Task: The complete listing that follows is to be set down again, exactly as it appears.

Records:

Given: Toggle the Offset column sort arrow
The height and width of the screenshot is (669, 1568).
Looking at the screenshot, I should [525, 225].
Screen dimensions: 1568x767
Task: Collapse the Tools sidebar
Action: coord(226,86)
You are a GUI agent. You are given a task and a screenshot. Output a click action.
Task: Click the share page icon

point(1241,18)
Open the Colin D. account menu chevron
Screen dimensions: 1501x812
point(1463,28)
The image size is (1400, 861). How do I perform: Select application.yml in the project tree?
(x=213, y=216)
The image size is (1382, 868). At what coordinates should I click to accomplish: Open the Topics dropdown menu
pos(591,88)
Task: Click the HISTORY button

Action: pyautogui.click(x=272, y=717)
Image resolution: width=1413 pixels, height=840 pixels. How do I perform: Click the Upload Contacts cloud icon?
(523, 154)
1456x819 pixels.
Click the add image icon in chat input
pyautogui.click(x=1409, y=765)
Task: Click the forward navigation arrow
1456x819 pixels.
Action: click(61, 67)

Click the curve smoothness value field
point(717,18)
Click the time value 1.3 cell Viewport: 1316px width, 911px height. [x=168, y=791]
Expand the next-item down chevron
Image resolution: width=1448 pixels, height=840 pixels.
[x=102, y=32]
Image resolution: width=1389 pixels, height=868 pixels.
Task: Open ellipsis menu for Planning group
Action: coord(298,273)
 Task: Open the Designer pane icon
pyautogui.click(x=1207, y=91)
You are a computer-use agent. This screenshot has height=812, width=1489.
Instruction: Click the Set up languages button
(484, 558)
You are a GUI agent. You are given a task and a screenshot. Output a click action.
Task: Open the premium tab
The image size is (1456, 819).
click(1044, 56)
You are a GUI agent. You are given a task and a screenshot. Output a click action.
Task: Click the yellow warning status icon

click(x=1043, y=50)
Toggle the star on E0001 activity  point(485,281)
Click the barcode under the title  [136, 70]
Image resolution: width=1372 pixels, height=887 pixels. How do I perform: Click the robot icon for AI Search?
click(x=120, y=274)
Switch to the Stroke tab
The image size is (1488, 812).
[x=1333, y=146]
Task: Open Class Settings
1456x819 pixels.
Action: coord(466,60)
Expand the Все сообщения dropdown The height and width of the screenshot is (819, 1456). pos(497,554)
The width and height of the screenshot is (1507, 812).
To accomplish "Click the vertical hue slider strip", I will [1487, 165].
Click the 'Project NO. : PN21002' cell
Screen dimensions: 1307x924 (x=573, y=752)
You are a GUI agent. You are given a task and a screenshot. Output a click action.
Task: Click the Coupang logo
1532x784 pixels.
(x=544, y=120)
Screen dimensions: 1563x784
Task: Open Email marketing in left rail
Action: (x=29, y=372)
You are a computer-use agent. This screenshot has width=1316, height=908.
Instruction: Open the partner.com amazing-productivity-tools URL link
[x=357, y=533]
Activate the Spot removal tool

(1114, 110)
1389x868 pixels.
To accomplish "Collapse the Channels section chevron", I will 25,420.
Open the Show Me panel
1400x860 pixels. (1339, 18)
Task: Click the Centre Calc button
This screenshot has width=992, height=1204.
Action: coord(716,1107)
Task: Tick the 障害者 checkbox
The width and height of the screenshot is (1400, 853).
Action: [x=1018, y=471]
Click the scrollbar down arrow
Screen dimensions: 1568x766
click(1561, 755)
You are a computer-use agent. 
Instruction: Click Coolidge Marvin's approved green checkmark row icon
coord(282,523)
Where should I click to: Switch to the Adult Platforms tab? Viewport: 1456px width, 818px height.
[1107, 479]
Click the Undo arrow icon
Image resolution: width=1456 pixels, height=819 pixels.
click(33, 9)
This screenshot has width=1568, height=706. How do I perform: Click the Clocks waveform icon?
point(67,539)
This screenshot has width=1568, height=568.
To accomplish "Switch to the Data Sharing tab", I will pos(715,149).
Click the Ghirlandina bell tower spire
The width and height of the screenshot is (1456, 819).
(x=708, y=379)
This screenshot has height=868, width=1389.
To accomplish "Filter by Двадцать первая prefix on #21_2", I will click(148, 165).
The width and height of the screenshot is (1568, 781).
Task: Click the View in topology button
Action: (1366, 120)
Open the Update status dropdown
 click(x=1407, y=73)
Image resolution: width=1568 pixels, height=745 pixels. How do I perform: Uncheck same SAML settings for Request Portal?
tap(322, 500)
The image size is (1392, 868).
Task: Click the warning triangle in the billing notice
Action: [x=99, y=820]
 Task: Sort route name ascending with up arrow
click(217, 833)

Response:
Given: Toggle the Offset column sort arrow
The height and width of the screenshot is (669, 1568).
Looking at the screenshot, I should [525, 225].
Screen dimensions: 1568x767
Task: Collapse the Tools sidebar
Action: coord(226,86)
You are a GUI agent. You are given a task and a screenshot. Output a click action.
Task: Click the share page icon

point(1241,18)
Open the Colin D. account menu chevron
Screen dimensions: 1501x812
point(1463,28)
The image size is (1400, 861). How do I perform: Select application.yml in the project tree?
(x=213, y=216)
The image size is (1382, 868). At what coordinates should I click to accomplish: Open the Topics dropdown menu
pos(591,88)
Task: Click the HISTORY button

Action: pyautogui.click(x=272, y=717)
Image resolution: width=1413 pixels, height=840 pixels. How do I perform: Click the Upload Contacts cloud icon?
(523, 154)
1456x819 pixels.
Click the add image icon in chat input
pyautogui.click(x=1409, y=765)
Task: Click the forward navigation arrow
1456x819 pixels.
Action: click(61, 67)

Click the curve smoothness value field
point(717,18)
Click the time value 1.3 cell Viewport: 1316px width, 911px height. [x=168, y=791]
Expand the next-item down chevron
Image resolution: width=1448 pixels, height=840 pixels.
[x=102, y=32]
Image resolution: width=1389 pixels, height=868 pixels.
Task: Open ellipsis menu for Planning group
Action: coord(298,273)
 Task: Open the Designer pane icon
pyautogui.click(x=1207, y=91)
You are a computer-use agent. This screenshot has height=812, width=1489.
Instruction: Click the Set up languages button
(484, 558)
You are a GUI agent. You are given a task and a screenshot. Output a click action.
Task: Open the premium tab
The image size is (1456, 819).
click(1044, 56)
You are a GUI agent. You are given a task and a screenshot. Output a click action.
Task: Click the yellow warning status icon

click(x=1043, y=50)
Toggle the star on E0001 activity  point(485,281)
Click the barcode under the title  [136, 70]
Image resolution: width=1372 pixels, height=887 pixels. How do I perform: Click the robot icon for AI Search?
click(x=120, y=274)
Switch to the Stroke tab
The image size is (1488, 812).
[x=1333, y=146]
Task: Open Class Settings
1456x819 pixels.
Action: coord(466,60)
Expand the Все сообщения dropdown The height and width of the screenshot is (819, 1456). pos(497,554)
The width and height of the screenshot is (1507, 812).
To accomplish "Click the vertical hue slider strip", I will [1487, 165].
Click the 'Project NO. : PN21002' cell
Screen dimensions: 1307x924 (x=573, y=752)
You are a GUI agent. You are given a task and a screenshot. Output a click action.
Task: Click the Coupang logo
1532x784 pixels.
(x=544, y=120)
Screen dimensions: 1563x784
Task: Open Email marketing in left rail
Action: (x=29, y=372)
You are a computer-use agent. This screenshot has width=1316, height=908.
Instruction: Open the partner.com amazing-productivity-tools URL link
[x=357, y=533]
Activate the Spot removal tool

(1114, 110)
1389x868 pixels.
To accomplish "Collapse the Channels section chevron", I will 25,420.
Open the Show Me panel
1400x860 pixels. (1339, 18)
Task: Click the Centre Calc button
This screenshot has width=992, height=1204.
Action: coord(716,1107)
Task: Tick the 障害者 checkbox
The width and height of the screenshot is (1400, 853).
Action: [x=1018, y=471]
Click the scrollbar down arrow
Screen dimensions: 1568x766
click(1561, 755)
You are a computer-use agent. 
Instruction: Click Coolidge Marvin's approved green checkmark row icon
coord(282,523)
Where should I click to: Switch to the Adult Platforms tab? Viewport: 1456px width, 818px height.
[1107, 479]
Click the Undo arrow icon
Image resolution: width=1456 pixels, height=819 pixels.
click(33, 9)
This screenshot has width=1568, height=706. How do I perform: Click the Clocks waveform icon?
point(67,539)
This screenshot has width=1568, height=568.
To accomplish "Switch to the Data Sharing tab", I will pos(715,149).
Click the Ghirlandina bell tower spire
The width and height of the screenshot is (1456, 819).
(x=708, y=379)
This screenshot has height=868, width=1389.
To accomplish "Filter by Двадцать первая prefix on #21_2", I will click(148, 165).
The width and height of the screenshot is (1568, 781).
Task: Click the View in topology button
Action: (1366, 120)
Open the Update status dropdown
 click(x=1407, y=73)
Image resolution: width=1568 pixels, height=745 pixels. How do I perform: Uncheck same SAML settings for Request Portal?
tap(322, 500)
The image size is (1392, 868).
Task: Click the warning triangle in the billing notice
Action: [x=99, y=820]
 Task: Sort route name ascending with up arrow
click(217, 833)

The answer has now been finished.